There was one quite amusing incident from the first trip that I've been so dying to share. I hope I tell it right, because Brainiac and I cracked each other up referencing the experience for the entire weekend. Really, just too funny. Anyway, we were at Ikea because, as I've mentioned, it's the law to check in with them when moving anywhere within hauling distance. And we're going through obediently following the big blue arrows on the floors and we keep seeing this same man - tall, bald, frowing with a deep furrow between the eyes - who's look of consternation is so encompassing, so total that it's nearly impossible to not notice that this is a man who does not like what he sees. Not at all. At one point, he stood in one of those faux kitchens and sighed, loudly and repeatedly. A fellow shopped asked if he needed any help.

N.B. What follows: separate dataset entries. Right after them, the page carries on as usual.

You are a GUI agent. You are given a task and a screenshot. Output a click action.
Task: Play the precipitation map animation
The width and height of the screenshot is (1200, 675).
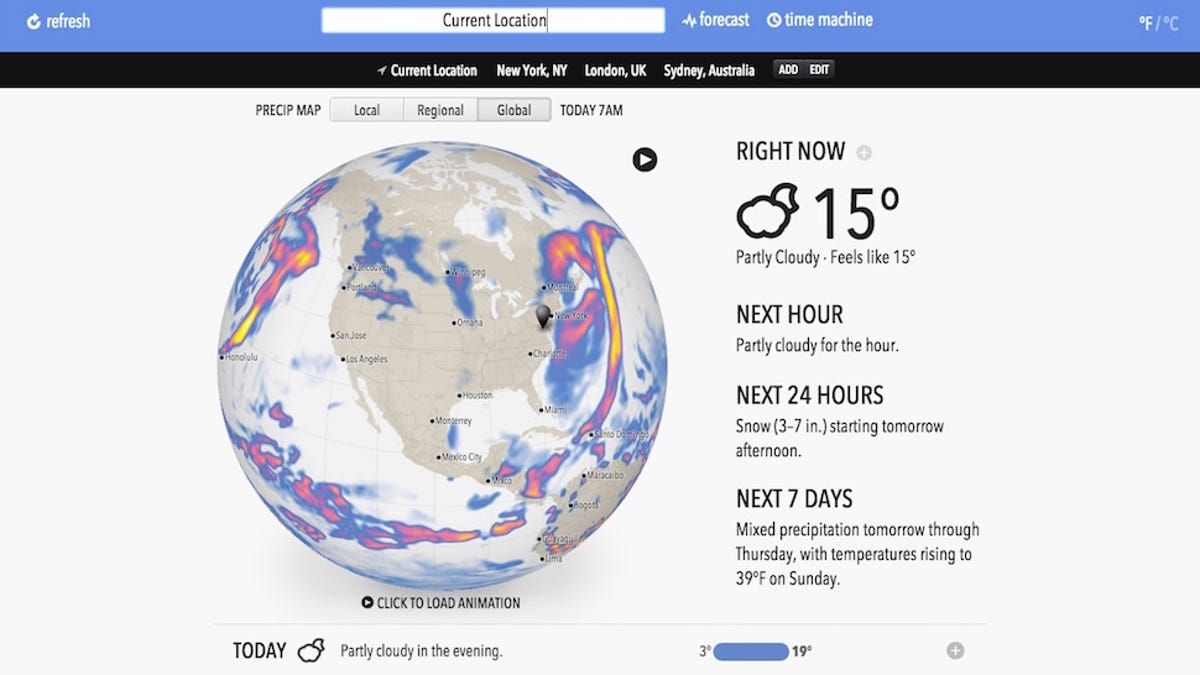tap(645, 159)
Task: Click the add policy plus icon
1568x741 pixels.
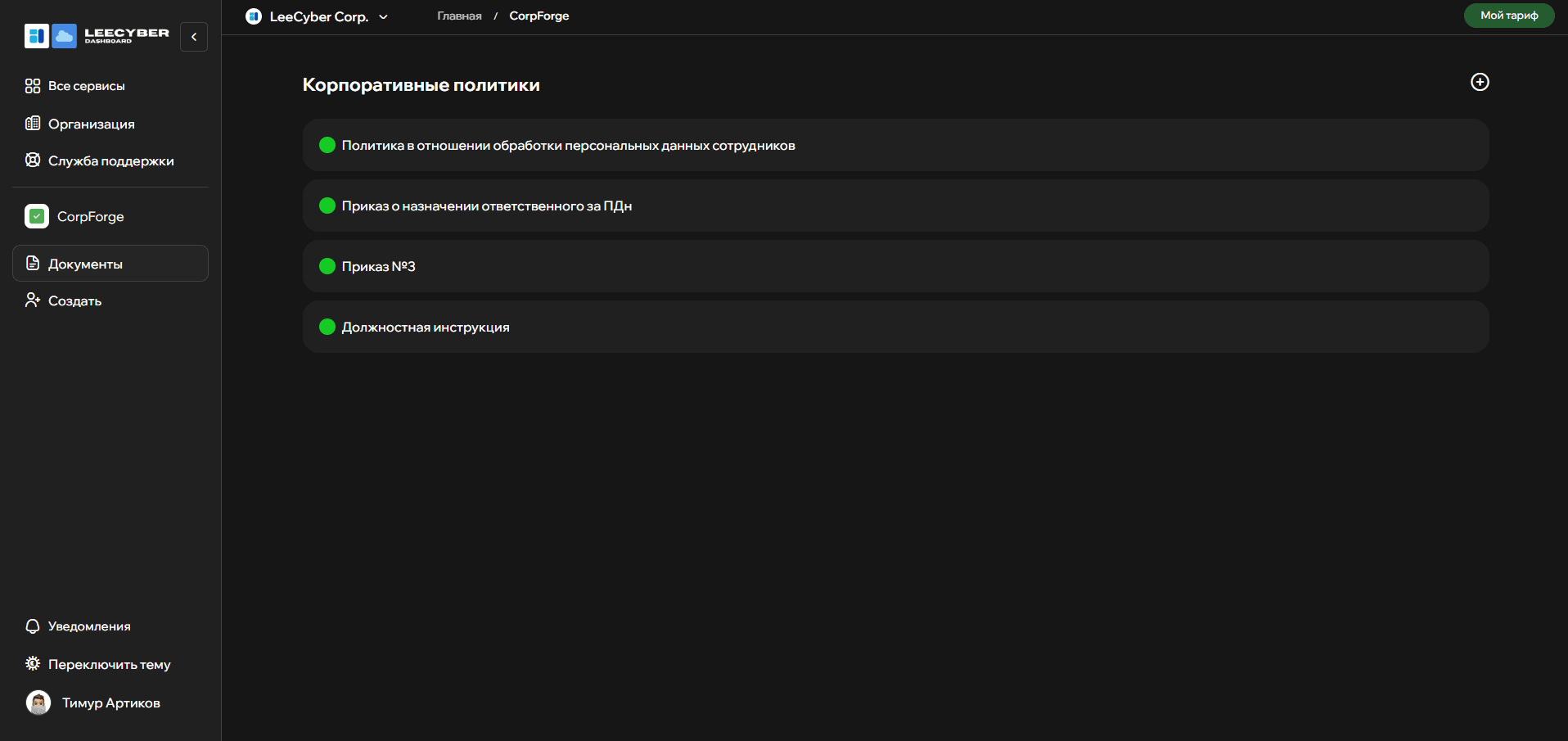Action: (1479, 82)
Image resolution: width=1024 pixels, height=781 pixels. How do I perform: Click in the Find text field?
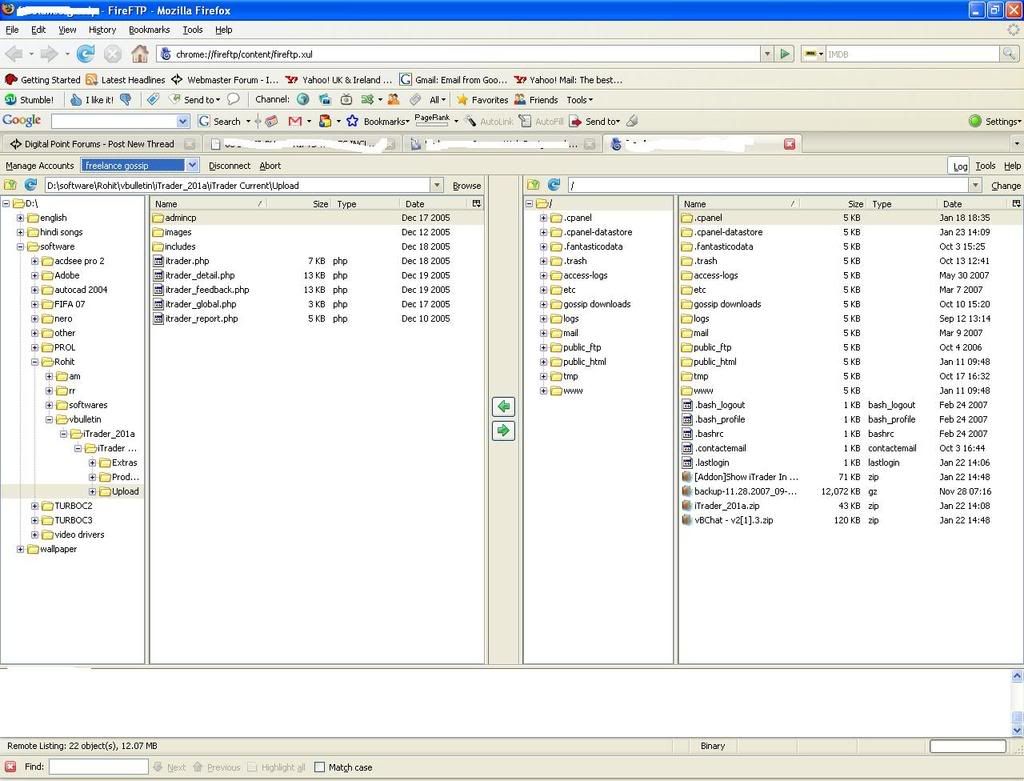point(98,767)
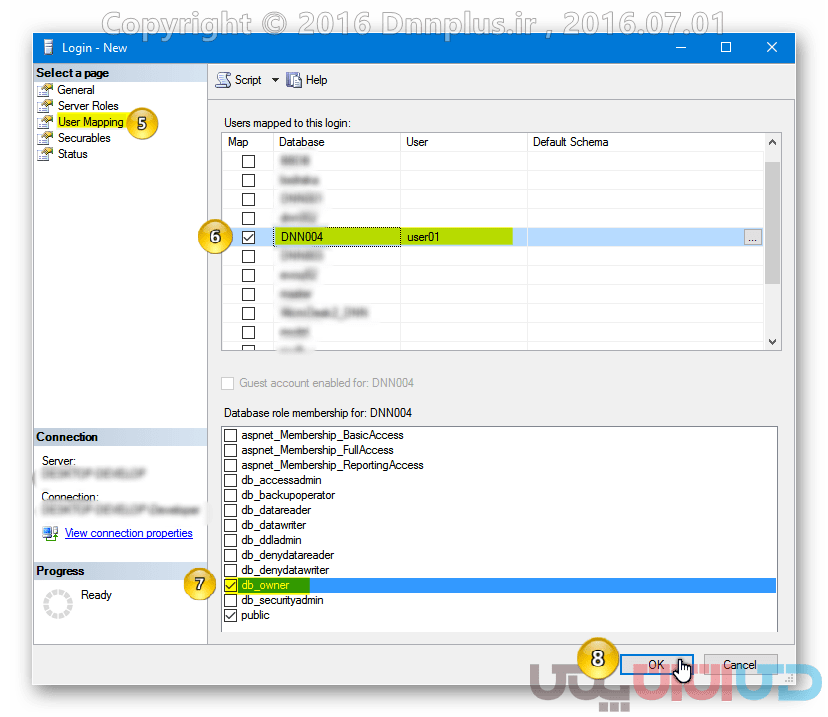Toggle the db_owner role checkbox
The image size is (828, 717).
pos(231,585)
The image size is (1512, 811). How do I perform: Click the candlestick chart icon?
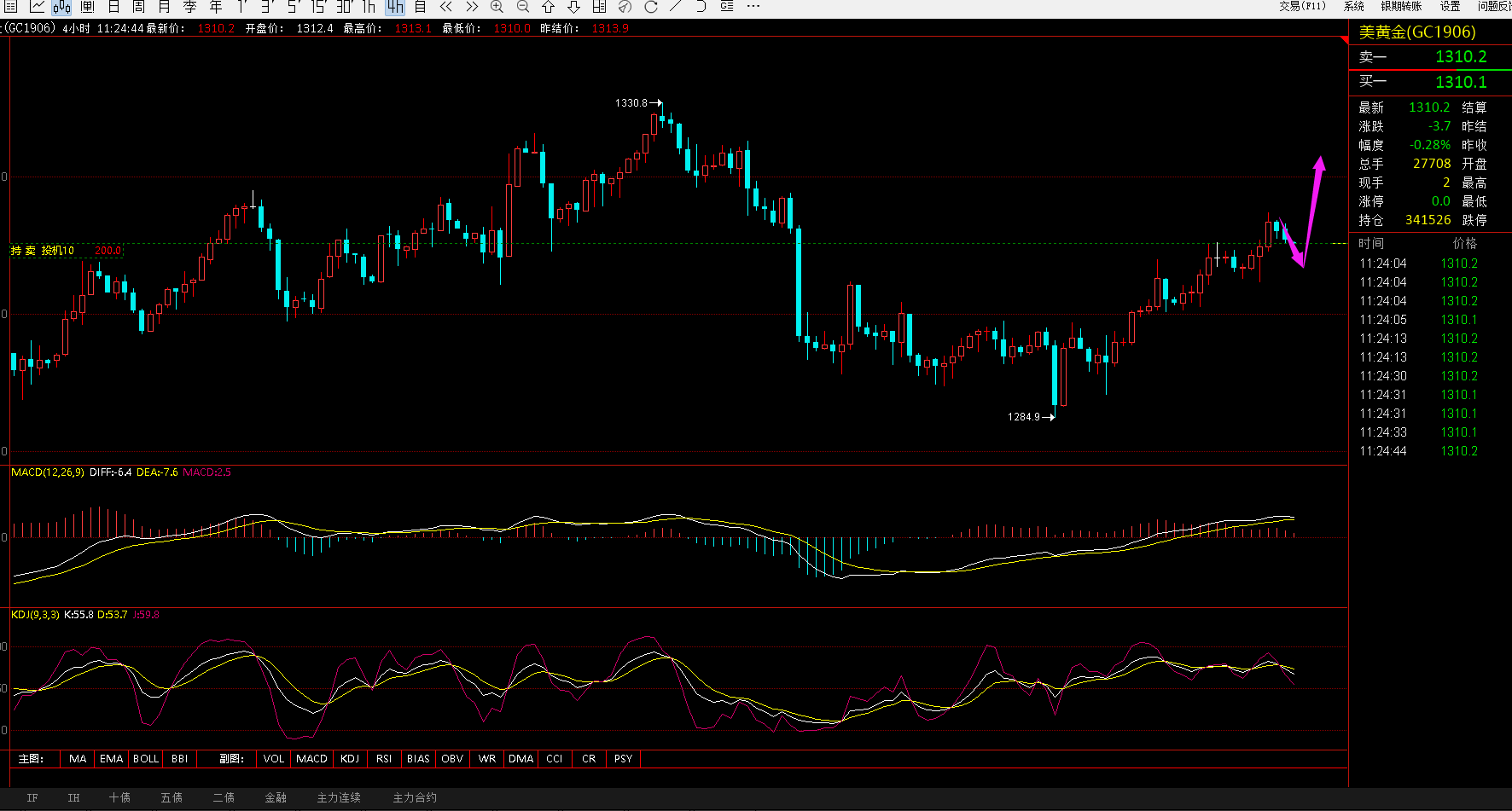click(61, 7)
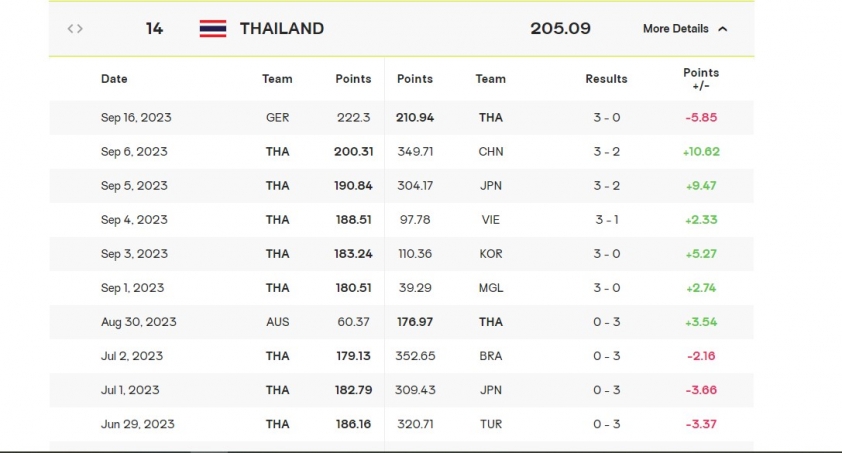Click the Date column header
842x453 pixels.
coord(114,79)
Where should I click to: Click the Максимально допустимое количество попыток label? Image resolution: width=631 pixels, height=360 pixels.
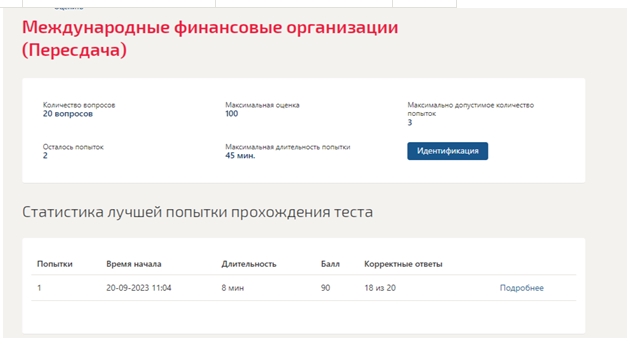point(470,109)
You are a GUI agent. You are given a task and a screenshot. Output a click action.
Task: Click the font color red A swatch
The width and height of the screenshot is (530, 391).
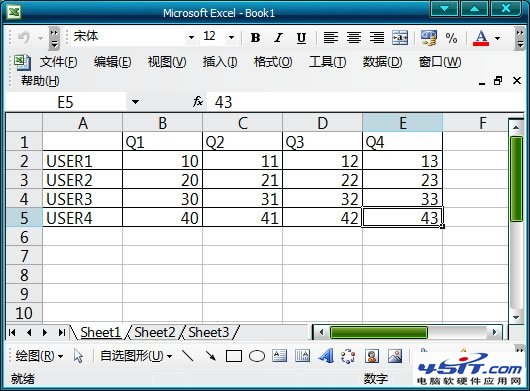pyautogui.click(x=481, y=38)
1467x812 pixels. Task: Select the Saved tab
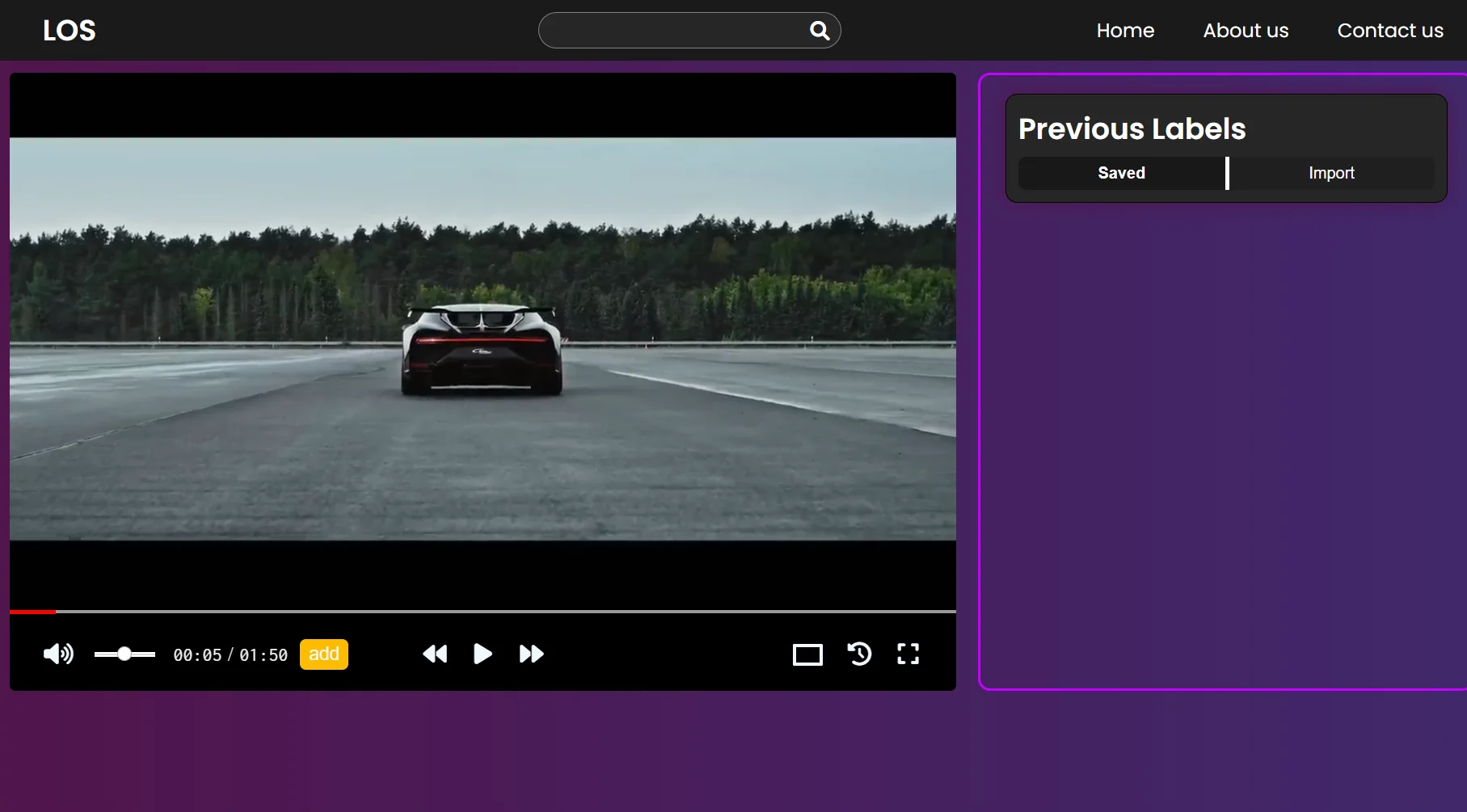click(1121, 173)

"Any help? Any help?," he bellowed, "Why on earth would you think I need help?" Sir, all 30,000 of us here in the store think you need help, but whatever. We shop on. Finally, at the end of the route and just about heading into the little bistro area Angry Man corrals an Ikea employee and very enthusiastically begins telling him what's wrong with the whole place, "Young man, what kind of store is this? Why is there no inventory? You only have one of every item? How am I to buy anything?" As the hapless clerk struggles to answer Angry Man continues, "And another thing, why are there so few clerks? And why are these pencils so small? I don't understand the names of all the products - why not have names that make sense to your customers? What's this Ukbar?" and on and on. A crowd began to gather - Angry Man was really quite a spectacle - more or less stupefied by his rant. Angry Man finally took a breath and in that split second of time, one of the crowd managed to get a single word in:

"Newbie."

You can't imagine the mirth. The very idea of someone showing up at Ikea and so completely not getting the...I don't know, business model or something and becoming so utterly flustered by it. Well, maybe you had to be there.